Scienziati senza frontiere

Ieri alle 15, c’è stato “La scienza nel braccio della morte“, l’incontro più emozionante dei dieci giorni del festival di Genova, penso.

Vittorio Colizzi di Tor Vergata e Luc Montagnier stanno in mezzo agli scontri tra scienza e politica da anni. Erano testimoni nel processo alle infermiere bulgare e al medico palestinese sin dall’inizio, e la storia è nota. Ma a Genova s’incontravano per la prima volta di persona i protagonisti dell’indagine scientifica, senza più obblighi di segretezza o di diplomazia e la prima sorpresa è venuta da Rich Roberts che aveva scritto l’appello al governo libico e raccolto le firme di altri Nobel.

Ha raccontato come si era mosso, a naso e a buon senso, senza l’aiuto dal Dipartimento di stato americano. Per fortuna ha conservato il passaporto britannico e il Foreign Office s’è mobilitato.

L’altra sorpresa è venuta da quelli che un anno fa, hanno fornito l’ultima prova, quella risolutiva (per dirla con Roberts che da piccolo voleva fare il detective). Oliver Pybus dirige il laboratorio di Oxford dove sono stati misurati i tassi di evoluzione degli HIV e dei virus per l’epatite C trovati nel sangue dei bambini libici curati in Europa.

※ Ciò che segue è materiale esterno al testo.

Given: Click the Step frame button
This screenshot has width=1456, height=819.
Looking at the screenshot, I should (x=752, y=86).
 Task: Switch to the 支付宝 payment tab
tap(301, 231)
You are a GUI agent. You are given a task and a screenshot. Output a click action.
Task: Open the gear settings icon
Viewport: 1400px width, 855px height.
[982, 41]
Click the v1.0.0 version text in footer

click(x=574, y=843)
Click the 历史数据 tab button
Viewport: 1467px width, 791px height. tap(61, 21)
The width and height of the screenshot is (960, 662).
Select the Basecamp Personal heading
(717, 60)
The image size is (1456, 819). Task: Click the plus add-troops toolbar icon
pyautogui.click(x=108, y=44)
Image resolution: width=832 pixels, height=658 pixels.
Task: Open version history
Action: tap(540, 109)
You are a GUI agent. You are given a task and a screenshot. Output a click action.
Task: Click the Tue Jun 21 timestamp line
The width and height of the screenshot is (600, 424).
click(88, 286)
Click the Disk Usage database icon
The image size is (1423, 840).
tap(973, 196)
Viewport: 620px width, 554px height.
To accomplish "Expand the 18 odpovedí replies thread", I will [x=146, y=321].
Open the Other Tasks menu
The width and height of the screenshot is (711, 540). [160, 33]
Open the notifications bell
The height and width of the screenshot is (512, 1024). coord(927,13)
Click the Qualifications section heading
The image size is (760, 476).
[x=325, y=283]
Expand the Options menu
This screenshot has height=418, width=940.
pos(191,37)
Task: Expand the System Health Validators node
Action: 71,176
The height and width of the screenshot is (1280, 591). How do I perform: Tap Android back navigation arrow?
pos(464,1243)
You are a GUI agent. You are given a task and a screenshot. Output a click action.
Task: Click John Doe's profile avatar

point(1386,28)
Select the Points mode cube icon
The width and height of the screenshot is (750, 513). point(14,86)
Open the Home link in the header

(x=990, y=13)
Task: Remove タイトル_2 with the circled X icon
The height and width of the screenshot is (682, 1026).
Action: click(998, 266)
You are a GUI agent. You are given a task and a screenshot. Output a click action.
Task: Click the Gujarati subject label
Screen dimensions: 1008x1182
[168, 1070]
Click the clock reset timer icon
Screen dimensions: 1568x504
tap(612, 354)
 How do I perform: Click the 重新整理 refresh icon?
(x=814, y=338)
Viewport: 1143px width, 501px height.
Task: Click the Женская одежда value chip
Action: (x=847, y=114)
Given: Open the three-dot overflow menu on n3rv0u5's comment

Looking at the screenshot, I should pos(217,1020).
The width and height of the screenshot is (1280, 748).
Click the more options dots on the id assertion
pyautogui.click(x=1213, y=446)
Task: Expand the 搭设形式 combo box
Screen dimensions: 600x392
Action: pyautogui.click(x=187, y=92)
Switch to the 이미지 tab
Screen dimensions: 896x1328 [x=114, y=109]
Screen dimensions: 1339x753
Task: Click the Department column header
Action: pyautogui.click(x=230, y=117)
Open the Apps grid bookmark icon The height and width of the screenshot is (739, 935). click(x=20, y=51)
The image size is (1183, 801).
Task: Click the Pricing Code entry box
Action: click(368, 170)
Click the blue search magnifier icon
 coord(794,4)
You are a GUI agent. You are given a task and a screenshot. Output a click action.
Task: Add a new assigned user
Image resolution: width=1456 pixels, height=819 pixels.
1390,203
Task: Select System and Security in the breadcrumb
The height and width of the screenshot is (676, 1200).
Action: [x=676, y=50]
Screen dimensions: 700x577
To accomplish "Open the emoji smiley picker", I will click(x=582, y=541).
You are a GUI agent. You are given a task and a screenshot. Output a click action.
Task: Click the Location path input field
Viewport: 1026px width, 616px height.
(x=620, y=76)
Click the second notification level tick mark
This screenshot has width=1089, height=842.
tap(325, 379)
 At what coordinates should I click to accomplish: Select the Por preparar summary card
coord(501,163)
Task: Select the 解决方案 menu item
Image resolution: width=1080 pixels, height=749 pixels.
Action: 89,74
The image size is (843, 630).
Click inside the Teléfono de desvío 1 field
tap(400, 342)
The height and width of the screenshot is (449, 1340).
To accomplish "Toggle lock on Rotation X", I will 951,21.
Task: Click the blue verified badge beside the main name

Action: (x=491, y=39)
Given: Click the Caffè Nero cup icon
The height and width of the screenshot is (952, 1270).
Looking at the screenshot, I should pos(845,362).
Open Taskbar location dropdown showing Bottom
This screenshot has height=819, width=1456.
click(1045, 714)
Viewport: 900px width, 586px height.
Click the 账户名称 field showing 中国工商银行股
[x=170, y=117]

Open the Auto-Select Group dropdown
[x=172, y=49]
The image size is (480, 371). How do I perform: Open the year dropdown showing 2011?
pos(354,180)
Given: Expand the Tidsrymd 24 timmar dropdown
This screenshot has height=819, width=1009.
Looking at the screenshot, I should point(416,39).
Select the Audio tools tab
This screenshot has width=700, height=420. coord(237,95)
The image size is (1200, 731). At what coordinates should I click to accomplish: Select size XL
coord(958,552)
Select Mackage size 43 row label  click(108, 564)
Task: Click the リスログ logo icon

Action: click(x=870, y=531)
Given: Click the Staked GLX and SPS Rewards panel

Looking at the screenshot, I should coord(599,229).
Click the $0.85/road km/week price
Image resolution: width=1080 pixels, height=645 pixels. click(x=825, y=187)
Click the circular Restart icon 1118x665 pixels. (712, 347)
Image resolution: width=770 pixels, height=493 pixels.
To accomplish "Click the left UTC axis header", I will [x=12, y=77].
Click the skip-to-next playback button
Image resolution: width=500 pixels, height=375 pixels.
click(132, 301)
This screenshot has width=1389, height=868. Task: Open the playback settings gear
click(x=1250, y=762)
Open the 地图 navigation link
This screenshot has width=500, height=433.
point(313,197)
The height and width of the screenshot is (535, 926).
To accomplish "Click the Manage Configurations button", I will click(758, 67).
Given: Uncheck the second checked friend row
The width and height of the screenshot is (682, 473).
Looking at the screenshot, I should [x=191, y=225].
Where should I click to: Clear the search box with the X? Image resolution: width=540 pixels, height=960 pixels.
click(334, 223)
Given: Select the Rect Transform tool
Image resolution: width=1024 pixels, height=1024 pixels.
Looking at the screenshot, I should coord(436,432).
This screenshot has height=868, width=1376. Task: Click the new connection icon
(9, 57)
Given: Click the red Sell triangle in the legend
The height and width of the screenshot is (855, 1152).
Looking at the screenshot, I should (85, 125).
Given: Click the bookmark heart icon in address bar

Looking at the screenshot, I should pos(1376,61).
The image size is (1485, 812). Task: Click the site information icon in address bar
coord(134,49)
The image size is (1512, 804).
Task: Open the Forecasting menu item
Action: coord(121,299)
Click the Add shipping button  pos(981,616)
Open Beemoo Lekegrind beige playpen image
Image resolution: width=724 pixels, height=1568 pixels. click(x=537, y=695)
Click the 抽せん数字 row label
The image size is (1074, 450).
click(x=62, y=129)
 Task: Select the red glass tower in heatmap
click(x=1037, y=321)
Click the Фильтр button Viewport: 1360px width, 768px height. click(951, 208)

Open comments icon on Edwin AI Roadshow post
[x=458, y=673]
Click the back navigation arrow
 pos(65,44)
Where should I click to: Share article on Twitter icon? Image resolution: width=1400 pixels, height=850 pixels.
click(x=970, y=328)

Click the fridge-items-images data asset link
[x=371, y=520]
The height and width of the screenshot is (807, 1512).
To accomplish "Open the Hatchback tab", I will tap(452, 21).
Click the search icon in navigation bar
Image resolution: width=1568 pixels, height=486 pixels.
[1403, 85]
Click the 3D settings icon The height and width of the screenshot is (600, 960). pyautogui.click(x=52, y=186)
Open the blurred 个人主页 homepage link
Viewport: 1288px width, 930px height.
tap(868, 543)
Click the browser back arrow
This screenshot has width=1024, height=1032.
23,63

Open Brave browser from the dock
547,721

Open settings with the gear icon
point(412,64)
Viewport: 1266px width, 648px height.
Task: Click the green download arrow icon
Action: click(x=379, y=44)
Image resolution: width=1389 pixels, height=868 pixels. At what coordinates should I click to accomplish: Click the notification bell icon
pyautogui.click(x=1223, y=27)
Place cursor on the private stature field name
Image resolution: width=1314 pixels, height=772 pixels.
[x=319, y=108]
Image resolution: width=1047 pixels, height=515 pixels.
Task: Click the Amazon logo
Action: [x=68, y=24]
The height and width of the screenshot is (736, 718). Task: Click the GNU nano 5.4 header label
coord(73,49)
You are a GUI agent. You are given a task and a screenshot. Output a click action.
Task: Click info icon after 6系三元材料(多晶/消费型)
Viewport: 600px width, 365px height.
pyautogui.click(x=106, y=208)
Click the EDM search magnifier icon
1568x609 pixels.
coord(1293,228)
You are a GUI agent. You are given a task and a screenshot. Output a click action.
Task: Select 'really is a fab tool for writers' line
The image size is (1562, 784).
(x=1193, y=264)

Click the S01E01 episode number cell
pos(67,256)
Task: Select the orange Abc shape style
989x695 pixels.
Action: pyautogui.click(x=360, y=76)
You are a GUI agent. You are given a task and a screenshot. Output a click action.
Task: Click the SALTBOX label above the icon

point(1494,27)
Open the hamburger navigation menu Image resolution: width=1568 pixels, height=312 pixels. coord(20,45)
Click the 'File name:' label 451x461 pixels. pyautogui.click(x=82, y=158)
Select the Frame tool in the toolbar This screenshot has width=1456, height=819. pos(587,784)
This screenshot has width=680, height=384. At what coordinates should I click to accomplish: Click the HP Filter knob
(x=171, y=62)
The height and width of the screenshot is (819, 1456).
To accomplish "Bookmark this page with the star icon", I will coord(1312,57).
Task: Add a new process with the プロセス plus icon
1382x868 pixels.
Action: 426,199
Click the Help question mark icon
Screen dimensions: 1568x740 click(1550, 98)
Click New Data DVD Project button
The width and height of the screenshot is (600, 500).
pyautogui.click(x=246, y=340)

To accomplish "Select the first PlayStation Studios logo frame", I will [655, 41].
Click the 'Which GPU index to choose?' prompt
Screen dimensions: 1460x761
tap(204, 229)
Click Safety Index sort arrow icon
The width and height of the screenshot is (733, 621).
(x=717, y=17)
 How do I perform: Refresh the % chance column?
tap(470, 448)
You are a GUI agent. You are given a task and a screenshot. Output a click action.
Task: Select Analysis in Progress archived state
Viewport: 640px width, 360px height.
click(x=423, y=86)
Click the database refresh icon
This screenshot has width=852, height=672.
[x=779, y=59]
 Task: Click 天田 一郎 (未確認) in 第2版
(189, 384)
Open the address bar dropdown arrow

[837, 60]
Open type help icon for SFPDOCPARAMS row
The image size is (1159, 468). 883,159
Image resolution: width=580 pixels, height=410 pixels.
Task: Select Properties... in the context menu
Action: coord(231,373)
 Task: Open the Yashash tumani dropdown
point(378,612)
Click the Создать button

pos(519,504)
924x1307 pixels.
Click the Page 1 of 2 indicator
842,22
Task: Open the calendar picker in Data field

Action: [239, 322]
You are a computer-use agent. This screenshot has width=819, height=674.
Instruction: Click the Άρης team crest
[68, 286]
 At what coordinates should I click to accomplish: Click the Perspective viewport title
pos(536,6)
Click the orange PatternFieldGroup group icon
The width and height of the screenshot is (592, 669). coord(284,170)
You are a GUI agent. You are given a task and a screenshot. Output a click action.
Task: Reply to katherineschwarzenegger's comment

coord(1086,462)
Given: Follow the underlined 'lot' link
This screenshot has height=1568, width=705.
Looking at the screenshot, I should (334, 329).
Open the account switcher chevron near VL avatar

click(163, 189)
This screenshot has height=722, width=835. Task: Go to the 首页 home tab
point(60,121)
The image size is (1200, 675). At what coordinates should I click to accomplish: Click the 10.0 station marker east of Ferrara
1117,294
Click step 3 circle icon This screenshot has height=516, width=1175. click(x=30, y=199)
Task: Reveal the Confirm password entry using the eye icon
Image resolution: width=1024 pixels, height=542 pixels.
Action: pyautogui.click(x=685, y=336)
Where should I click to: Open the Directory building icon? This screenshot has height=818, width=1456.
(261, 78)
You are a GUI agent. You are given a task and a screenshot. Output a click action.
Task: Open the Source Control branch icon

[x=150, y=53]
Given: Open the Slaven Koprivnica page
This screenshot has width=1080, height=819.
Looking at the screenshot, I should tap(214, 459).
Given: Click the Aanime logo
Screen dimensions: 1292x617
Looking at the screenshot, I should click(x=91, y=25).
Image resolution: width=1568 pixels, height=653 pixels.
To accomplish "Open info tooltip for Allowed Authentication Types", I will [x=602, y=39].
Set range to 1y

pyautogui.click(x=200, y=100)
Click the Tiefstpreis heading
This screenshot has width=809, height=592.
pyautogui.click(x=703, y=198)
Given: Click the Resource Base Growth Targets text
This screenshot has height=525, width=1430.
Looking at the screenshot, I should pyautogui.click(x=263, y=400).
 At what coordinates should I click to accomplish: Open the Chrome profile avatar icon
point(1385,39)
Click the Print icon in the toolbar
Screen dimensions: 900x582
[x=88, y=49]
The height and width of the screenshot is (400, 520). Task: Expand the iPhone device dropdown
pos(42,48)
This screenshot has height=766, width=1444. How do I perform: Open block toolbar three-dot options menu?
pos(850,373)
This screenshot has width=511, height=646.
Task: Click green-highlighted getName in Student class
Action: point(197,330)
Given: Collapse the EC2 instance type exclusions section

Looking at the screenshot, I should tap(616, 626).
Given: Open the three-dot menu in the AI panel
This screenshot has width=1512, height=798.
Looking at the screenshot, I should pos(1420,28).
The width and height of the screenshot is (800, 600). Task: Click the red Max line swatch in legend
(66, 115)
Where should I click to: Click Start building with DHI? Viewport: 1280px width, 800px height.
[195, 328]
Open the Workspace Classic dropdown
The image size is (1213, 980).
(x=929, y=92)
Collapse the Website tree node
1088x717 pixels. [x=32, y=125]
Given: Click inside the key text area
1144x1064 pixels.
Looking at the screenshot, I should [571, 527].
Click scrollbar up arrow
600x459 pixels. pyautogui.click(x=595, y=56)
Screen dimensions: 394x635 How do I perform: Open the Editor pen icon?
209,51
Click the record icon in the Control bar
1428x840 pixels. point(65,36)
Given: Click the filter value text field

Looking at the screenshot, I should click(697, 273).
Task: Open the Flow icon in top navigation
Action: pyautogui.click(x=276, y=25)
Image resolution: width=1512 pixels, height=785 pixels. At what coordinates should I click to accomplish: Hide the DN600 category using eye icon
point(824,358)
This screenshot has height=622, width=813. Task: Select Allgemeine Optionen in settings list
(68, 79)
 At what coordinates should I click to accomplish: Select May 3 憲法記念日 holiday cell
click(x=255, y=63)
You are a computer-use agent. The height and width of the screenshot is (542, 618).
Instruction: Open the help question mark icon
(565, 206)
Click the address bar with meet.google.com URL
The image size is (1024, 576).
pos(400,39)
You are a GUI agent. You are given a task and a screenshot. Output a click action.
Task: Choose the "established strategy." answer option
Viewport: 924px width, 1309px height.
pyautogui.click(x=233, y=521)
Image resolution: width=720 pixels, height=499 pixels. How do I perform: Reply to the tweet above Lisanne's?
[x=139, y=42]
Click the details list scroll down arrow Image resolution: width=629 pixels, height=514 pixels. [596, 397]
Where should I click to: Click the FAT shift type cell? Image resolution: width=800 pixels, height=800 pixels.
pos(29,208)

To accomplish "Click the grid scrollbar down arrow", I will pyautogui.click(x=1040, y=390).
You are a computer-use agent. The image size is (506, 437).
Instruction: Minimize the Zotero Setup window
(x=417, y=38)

Lui –  noto per lavori teorici in biologia evoluzionistica- s’è ritrovato, insieme a Tulio de Oliveira, in una situazione più da Emergency o da Medici senza frontiere che da unità di ricerca universitaria. Come hanno fatto ad analizzare le sequenze genetiche in pochi giorni (ricevute il 24 ottobre, i risultati erano controllati, confrontati, rianalizzati e pronti per la pubblicazione il 12 novembre)?

“Potenza dei 50 computer del lab e di modelli affinati in 15 anni di ricerca,” dice Oliver. “Sì, ma anche perché abbiamo passato dieci giorni quasi senza dormire,” dice Tulio.

Giustizia non è fatta, è stato solo dimostrato che decine di infezioni sono iniziate prima dell’arrivo dei sei accusati in Libia e che altre sono iniziate dopo che erano stati incarcerati nel 1999.

Ha ragione Vittorio Colizzi, Oliver somiglia a Harry Potter. E Tulio a chi? No saprei ma ha un volto familiare, con una lunga treccia bruna che gli ricade sulla schiena. Coordinava il tutto John Bohannon, il “gonzo scientist” di cui vi dicevo venerdì.

Adesso il lab di Oliver è di nuovo “nel reale”, sta analizzando il tasso di mutazione del patogeno della Chikungunya italiana.